All jokes aside, what do you guys think of this phenomena? that people who have been disciplined in very intense fields of academia also have the upshot of resorting to extremism and irrationality. Of course being very smart in terms of math or physics doesn't equate to real world common sense, but that can't be the sole reason to this counter-example. Are extremist ideologies this powerful? I mean toxic
The Gambetta paper, which Gawker doesn't link because Gawker so I will, actually found more than their title claimed; engineers were heavily represented among right-wing terrorists, but not especially common among left-wing terrorists. Their conclusion was that the Right drew people with a need for cognitive closure, as does engineering. If that is true than studying engineering isn't influencing people to become terrorists, people who might be inclined to become terrorists are also inclined to study engineering because they both fulfill the same need.

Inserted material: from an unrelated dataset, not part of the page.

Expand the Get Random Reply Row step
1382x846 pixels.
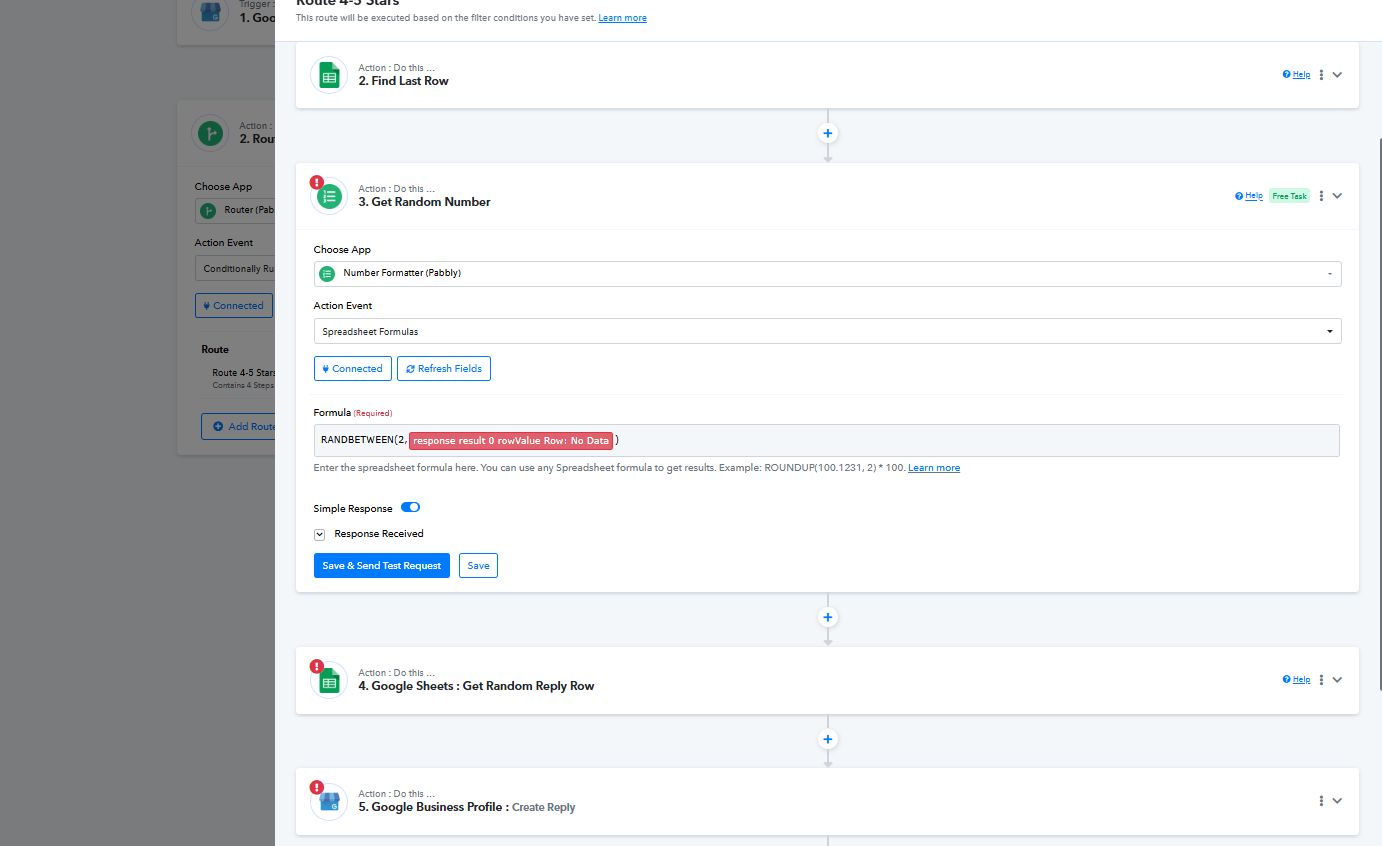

Speaking from anecdotal experience, that is exactly what I've seen. I was once training an engg student at work how to set ski bindings. We were looking at DIN settings, and he could not handle the fact that the numbers had commas instead of decimals and no units on the chart. He just slammed into a wall and shut down, even though all he had to do was match the number on the chart with the number on the bindings. He quit a few days after that, before officially starting his shifts. From what little sample I've seen, science students (especially physics and engineering) generally see things as very black and white. It either is, or isn't. People are either good, or bad. There is very little empathy for those who committed wrong. Many of them hated sociology and ethics courses, because "there's too much ambiguity."
I have a CS degree, and did most of a math PhD. I don't think I've ever known anyone who completely fit our stereotypes but, of course, stereotypes exist for a reason. I hated nearly all of my humanities requirements, but mostly because they were requirements.
You are going here, from talking about people having "difficulty grasping nuance" and "they have a hard time seeing things as more than black and white", how "it's easy for them to not have empathy for others positions" to talking about how "these people are really hard to deprogram", and giving the general implication that you, yourself, are looking at the world in a very black-and-white, stereotypical, and non-empathetic way. It sounds to me like you yourself are taking these worldviews that I assume you disagree with, specifically the idea of "atheism", "positivism", and so on, and wrapping them up in an easy-to-dismiss package of people who just can't help but view the world in the "correct" way.
My anecdote is I have an engineering degree, am left leaning and enjoyed my humanities courses. I took intro and intermediate philosophy classes and enjoyed them both. I'm most convinced that I probably exist. My English 101 or whatever it was class was really interesting, too. We read Douglas Coupland. I've since read several more of his books and enjoyed them all.